*** EXCERPTED RECORDS ***
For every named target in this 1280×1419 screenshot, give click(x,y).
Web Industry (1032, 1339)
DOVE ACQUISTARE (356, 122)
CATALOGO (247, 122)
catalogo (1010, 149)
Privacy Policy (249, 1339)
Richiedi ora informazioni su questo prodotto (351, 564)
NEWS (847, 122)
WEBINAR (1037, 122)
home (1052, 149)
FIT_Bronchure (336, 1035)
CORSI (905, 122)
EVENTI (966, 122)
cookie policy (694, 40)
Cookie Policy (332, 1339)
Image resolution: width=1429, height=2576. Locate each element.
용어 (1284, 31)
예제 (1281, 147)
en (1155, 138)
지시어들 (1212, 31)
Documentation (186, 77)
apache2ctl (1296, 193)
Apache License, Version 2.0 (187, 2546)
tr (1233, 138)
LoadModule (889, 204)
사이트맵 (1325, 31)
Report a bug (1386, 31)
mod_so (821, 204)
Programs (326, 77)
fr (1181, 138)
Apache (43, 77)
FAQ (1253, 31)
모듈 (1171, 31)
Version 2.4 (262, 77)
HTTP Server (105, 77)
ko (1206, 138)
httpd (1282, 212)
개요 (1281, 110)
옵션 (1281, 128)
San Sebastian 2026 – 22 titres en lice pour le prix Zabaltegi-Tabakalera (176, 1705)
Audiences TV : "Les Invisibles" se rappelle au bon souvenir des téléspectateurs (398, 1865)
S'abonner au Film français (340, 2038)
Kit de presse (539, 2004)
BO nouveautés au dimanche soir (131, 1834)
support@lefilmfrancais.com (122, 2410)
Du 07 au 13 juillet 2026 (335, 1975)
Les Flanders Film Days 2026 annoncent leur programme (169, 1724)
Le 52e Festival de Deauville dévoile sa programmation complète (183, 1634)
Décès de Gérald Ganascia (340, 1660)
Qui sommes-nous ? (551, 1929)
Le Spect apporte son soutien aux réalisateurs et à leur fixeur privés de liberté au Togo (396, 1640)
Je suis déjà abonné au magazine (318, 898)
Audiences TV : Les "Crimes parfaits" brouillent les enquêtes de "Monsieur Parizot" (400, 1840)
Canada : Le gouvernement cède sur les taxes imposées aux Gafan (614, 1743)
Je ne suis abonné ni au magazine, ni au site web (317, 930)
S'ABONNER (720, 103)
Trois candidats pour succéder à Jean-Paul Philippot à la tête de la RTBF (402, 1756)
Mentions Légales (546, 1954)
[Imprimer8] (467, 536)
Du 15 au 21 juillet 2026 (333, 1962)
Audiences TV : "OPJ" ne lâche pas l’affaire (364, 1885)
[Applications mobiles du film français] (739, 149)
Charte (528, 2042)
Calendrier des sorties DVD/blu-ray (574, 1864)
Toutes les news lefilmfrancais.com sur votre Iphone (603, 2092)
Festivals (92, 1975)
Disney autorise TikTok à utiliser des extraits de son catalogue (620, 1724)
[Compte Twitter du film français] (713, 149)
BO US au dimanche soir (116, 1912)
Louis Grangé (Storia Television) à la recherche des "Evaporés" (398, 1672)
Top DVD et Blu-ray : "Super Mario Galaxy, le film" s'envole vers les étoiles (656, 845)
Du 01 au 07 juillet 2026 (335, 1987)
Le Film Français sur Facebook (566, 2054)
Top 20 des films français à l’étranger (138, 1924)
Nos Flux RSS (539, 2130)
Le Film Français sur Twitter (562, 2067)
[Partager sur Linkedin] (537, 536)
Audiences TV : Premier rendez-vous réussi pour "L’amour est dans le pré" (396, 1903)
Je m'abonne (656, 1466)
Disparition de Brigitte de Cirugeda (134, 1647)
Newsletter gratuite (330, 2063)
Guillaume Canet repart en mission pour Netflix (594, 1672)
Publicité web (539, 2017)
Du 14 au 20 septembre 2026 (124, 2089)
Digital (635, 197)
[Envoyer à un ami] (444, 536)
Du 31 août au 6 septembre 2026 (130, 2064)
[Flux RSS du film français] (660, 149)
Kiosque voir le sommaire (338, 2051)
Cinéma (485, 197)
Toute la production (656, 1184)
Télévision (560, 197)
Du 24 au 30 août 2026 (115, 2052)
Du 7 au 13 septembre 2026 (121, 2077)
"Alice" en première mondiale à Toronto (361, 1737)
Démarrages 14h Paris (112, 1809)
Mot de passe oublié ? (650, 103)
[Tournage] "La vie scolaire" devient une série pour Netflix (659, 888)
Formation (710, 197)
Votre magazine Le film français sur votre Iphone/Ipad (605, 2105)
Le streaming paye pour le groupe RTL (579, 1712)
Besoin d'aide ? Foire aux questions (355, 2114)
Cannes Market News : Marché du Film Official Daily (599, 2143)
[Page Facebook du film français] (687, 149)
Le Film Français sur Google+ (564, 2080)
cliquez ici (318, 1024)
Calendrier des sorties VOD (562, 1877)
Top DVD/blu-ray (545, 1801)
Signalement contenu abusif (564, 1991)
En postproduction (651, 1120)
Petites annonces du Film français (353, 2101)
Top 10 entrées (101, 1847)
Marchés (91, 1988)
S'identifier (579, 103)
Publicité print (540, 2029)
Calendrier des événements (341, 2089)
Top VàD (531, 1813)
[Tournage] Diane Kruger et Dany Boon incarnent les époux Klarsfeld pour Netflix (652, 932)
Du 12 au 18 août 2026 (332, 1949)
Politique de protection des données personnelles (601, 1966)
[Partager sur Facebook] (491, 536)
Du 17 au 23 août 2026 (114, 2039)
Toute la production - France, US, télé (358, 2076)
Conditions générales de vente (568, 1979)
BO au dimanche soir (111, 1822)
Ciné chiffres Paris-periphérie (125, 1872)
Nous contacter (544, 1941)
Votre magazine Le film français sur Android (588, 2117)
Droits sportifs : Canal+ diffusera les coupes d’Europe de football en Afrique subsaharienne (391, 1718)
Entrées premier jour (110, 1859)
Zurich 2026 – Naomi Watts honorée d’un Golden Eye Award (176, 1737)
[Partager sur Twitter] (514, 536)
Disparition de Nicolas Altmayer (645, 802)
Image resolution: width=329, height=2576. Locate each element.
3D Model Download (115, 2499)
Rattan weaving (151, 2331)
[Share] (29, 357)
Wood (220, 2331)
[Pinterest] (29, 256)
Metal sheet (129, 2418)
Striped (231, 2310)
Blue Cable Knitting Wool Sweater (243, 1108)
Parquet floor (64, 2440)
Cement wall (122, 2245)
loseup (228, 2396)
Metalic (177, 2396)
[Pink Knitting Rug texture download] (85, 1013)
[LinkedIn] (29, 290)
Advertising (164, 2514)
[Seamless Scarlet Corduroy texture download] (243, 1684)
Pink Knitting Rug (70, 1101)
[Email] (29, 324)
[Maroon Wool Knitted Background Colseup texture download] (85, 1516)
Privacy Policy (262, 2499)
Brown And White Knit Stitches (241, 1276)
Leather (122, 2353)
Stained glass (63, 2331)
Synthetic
*** End of EXCERPTED RECORDS ***
[BRIEF]: All lines from the opening of the listing above through the line that contains "S'ABONNER (720, 103)" should be given again exactly, and nothing more.

[ANSWER SPACE]:
For every named target in this 1280×1419 screenshot, give click(x,y).
Web Industry (1032, 1339)
DOVE ACQUISTARE (356, 122)
CATALOGO (247, 122)
catalogo (1010, 149)
Privacy Policy (249, 1339)
Richiedi ora informazioni su questo prodotto (351, 564)
NEWS (847, 122)
WEBINAR (1037, 122)
home (1052, 149)
FIT_Bronchure (336, 1035)
CORSI (905, 122)
EVENTI (966, 122)
cookie policy (694, 40)
Cookie Policy (332, 1339)
Image resolution: width=1429, height=2576. Locate each element.
용어 (1284, 31)
예제 (1281, 147)
en (1155, 138)
지시어들 (1212, 31)
Documentation (186, 77)
apache2ctl (1296, 193)
Apache License, Version 2.0 (187, 2546)
tr (1233, 138)
LoadModule (889, 204)
사이트맵 (1325, 31)
Report a bug (1386, 31)
mod_so (821, 204)
Programs (326, 77)
fr (1181, 138)
Apache (43, 77)
FAQ (1253, 31)
모듈 (1171, 31)
Version 2.4 (262, 77)
HTTP Server (105, 77)
ko (1206, 138)
httpd (1282, 212)
개요 (1281, 110)
옵션 (1281, 128)
San Sebastian 2026 – 22 titres en lice pour le prix Zabaltegi-Tabakalera (176, 1705)
Audiences TV : "Les Invisibles" se rappelle au bon souvenir des téléspectateurs (398, 1865)
S'abonner au Film français (340, 2038)
Kit de presse (539, 2004)
BO nouveautés au dimanche soir (131, 1834)
support@lefilmfrancais.com (122, 2410)
Du 07 au 13 juillet 2026 (335, 1975)
Les Flanders Film Days 2026 annoncent leur programme (169, 1724)
Le 52e Festival de Deauville dévoile sa programmation complète (183, 1634)
Décès de Gérald Ganascia (340, 1660)
Qui sommes-nous ? (551, 1929)
Le Spect apporte son soutien aux réalisateurs et à leur fixeur privés de liberté au Togo (396, 1640)
Je suis déjà abonné au magazine (318, 898)
Audiences TV : Les "Crimes parfaits" brouillent les enquêtes de "Monsieur Parizot" (400, 1840)
Canada : Le gouvernement cède sur les taxes imposées aux Gafan (614, 1743)
Je ne suis abonné ni au magazine, ni au site web (317, 930)
S'ABONNER (720, 103)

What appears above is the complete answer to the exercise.